# WORK ITEM
Rewrite the part of the records that opens with the line containing "What do you see at coordinates (671, 428)" and closes with the line containing "Looking at the image, I should click on (30, 688).", changing "Identify the location of" to "Find the position of" and leaving everything else the same.

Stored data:
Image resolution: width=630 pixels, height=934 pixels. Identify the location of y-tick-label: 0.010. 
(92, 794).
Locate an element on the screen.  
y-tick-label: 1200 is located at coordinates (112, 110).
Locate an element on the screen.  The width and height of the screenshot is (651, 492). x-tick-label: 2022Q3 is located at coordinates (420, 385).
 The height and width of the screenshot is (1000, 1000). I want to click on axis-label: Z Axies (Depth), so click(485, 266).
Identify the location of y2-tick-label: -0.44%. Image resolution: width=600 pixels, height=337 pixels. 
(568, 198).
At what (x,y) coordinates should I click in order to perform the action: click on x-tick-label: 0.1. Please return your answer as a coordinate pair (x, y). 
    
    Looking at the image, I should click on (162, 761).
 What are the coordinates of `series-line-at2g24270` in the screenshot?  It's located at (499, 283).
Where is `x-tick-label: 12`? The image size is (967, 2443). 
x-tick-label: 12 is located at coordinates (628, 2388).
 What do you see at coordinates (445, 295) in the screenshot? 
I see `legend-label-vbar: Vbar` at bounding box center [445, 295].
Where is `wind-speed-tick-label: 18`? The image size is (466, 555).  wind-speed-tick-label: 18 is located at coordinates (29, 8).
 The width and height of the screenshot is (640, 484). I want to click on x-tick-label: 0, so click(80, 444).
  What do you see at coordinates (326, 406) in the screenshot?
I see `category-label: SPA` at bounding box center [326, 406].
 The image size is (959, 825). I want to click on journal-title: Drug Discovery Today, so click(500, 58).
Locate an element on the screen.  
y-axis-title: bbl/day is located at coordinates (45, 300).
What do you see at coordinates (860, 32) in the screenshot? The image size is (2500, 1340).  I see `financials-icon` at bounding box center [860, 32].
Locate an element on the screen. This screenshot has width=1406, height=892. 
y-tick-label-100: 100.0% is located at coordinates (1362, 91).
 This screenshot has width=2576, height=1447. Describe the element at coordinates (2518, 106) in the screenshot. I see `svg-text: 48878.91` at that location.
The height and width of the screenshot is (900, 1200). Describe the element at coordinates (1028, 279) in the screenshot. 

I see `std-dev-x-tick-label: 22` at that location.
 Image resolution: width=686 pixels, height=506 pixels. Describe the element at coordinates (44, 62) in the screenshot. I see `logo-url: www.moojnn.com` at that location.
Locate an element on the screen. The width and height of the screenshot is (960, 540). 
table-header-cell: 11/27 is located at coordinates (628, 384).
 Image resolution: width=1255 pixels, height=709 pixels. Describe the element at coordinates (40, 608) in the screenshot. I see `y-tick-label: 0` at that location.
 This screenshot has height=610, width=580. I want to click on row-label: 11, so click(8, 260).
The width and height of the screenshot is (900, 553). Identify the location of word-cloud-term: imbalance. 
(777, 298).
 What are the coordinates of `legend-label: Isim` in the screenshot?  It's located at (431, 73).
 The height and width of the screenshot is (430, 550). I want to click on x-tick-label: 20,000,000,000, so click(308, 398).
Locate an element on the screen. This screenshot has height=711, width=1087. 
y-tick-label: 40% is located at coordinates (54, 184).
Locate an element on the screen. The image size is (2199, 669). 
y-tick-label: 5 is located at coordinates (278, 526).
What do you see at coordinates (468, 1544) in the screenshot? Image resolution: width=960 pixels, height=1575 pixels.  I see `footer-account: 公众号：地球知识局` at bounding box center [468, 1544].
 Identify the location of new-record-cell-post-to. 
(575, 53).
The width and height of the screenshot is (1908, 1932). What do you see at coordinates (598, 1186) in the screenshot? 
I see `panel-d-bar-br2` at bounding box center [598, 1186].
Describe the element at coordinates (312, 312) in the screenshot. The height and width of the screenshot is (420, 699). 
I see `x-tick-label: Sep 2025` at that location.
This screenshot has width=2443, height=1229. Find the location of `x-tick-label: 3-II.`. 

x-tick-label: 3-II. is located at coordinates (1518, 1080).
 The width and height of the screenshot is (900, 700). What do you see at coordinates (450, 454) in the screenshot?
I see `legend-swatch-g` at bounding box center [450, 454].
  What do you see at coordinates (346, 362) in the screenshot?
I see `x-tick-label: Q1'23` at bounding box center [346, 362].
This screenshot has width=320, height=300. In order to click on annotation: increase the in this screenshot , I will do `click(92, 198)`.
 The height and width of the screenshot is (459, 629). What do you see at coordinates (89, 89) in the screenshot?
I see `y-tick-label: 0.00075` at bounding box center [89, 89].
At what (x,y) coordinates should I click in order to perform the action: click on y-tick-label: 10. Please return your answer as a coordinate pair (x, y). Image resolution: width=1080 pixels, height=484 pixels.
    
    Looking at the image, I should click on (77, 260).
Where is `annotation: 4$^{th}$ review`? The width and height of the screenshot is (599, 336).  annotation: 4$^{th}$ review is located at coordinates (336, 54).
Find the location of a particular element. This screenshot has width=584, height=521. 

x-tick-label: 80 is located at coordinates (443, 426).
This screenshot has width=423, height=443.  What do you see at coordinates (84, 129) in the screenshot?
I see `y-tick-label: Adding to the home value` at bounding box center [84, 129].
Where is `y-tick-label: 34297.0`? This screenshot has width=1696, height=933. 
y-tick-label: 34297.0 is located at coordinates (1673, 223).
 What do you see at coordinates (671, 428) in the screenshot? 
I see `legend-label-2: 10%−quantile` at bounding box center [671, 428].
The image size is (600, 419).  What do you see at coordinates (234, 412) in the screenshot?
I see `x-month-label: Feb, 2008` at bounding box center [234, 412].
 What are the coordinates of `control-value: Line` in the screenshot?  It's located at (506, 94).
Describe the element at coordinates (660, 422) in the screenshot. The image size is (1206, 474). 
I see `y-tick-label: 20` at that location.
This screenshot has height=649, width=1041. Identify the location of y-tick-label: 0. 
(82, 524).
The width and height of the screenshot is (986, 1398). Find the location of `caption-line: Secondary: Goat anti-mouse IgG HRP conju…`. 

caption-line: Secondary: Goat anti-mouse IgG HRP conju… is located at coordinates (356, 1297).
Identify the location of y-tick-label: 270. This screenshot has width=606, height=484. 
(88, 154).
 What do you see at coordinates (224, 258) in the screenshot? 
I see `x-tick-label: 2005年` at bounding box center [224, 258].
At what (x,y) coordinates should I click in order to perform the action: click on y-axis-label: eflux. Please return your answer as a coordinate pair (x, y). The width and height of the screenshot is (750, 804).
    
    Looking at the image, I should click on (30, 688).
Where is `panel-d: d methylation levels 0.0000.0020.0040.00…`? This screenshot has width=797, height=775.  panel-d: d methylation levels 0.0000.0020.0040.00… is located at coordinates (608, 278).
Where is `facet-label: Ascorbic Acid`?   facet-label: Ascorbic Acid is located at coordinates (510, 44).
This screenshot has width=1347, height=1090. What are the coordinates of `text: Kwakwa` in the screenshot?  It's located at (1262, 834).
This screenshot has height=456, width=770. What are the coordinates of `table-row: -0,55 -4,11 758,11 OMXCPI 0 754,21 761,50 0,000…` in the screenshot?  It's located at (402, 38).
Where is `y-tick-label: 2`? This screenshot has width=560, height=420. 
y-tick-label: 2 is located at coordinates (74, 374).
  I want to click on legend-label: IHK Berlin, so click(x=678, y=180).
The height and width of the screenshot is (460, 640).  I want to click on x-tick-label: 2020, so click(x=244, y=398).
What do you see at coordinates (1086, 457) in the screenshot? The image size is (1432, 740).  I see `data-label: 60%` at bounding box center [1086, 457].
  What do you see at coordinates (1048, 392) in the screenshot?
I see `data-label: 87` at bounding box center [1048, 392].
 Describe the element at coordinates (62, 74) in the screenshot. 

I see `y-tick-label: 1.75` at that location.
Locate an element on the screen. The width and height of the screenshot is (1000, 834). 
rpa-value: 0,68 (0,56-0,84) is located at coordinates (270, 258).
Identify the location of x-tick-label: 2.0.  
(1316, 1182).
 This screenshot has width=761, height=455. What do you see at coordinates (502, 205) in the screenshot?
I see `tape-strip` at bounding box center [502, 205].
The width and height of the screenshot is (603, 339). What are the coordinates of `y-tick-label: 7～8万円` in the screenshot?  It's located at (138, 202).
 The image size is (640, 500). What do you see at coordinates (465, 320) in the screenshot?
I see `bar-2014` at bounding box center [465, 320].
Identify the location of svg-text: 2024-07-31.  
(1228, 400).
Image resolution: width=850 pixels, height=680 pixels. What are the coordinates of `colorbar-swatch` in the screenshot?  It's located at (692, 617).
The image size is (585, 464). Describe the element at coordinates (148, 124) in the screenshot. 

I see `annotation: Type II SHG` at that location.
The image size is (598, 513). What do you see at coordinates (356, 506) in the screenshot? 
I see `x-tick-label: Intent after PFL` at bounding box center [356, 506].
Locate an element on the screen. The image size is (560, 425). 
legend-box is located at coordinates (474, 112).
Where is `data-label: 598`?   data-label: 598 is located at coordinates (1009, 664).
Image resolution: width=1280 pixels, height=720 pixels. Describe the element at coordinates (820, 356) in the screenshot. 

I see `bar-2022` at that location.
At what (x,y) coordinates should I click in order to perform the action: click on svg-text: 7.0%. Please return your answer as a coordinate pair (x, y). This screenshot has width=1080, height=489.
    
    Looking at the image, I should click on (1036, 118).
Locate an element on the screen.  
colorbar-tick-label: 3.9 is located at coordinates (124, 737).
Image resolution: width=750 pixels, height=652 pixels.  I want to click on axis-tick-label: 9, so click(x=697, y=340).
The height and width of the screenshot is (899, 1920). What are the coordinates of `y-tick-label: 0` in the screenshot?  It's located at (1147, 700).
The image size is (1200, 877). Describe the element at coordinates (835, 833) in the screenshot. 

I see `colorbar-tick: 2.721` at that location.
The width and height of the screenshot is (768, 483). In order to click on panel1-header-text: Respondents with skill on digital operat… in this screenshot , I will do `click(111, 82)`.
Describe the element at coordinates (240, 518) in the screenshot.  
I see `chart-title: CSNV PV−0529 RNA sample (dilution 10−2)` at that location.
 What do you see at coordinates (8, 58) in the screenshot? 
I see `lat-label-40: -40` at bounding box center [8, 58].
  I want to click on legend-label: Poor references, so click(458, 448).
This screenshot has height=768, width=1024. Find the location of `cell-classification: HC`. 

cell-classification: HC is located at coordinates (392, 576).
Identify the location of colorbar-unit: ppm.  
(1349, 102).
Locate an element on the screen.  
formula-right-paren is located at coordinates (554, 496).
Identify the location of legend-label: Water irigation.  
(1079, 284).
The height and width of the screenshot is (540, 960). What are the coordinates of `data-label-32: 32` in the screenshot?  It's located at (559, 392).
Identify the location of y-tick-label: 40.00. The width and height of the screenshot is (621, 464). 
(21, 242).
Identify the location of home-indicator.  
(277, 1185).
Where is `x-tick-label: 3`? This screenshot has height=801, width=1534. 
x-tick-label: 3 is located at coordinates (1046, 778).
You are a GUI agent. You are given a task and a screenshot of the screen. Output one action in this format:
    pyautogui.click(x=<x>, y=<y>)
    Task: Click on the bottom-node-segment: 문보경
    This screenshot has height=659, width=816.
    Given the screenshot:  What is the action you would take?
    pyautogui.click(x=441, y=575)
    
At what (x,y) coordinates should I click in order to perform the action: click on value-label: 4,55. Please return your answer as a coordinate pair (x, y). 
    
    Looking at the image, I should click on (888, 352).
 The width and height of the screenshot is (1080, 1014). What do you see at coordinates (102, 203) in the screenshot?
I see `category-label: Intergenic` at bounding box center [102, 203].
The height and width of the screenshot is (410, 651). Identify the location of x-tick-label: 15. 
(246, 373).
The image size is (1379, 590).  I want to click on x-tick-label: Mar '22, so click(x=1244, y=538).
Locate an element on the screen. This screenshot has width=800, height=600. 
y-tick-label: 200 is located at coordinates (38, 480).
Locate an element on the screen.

# TASK SOLUTION
 What do you see at coordinates (671, 428) in the screenshot? 
I see `legend-label-2: 10%−quantile` at bounding box center [671, 428].
The image size is (600, 419).  What do you see at coordinates (234, 412) in the screenshot?
I see `x-month-label: Feb, 2008` at bounding box center [234, 412].
 What are the coordinates of `control-value: Line` in the screenshot?  It's located at (506, 94).
Describe the element at coordinates (660, 422) in the screenshot. The image size is (1206, 474). 
I see `y-tick-label: 20` at that location.
This screenshot has height=649, width=1041. Find the position of y-tick-label: 0. 
(82, 524).
The width and height of the screenshot is (986, 1398). Find the location of `caption-line: Secondary: Goat anti-mouse IgG HRP conju…`. 

caption-line: Secondary: Goat anti-mouse IgG HRP conju… is located at coordinates (356, 1297).
Find the position of y-tick-label: 270. This screenshot has width=606, height=484. 
(88, 154).
 What do you see at coordinates (224, 258) in the screenshot? 
I see `x-tick-label: 2005年` at bounding box center [224, 258].
At what (x,y) coordinates should I click in order to perform the action: click on y-axis-label: eflux. Please return your answer as a coordinate pair (x, y). The width and height of the screenshot is (750, 804).
    
    Looking at the image, I should click on (30, 688).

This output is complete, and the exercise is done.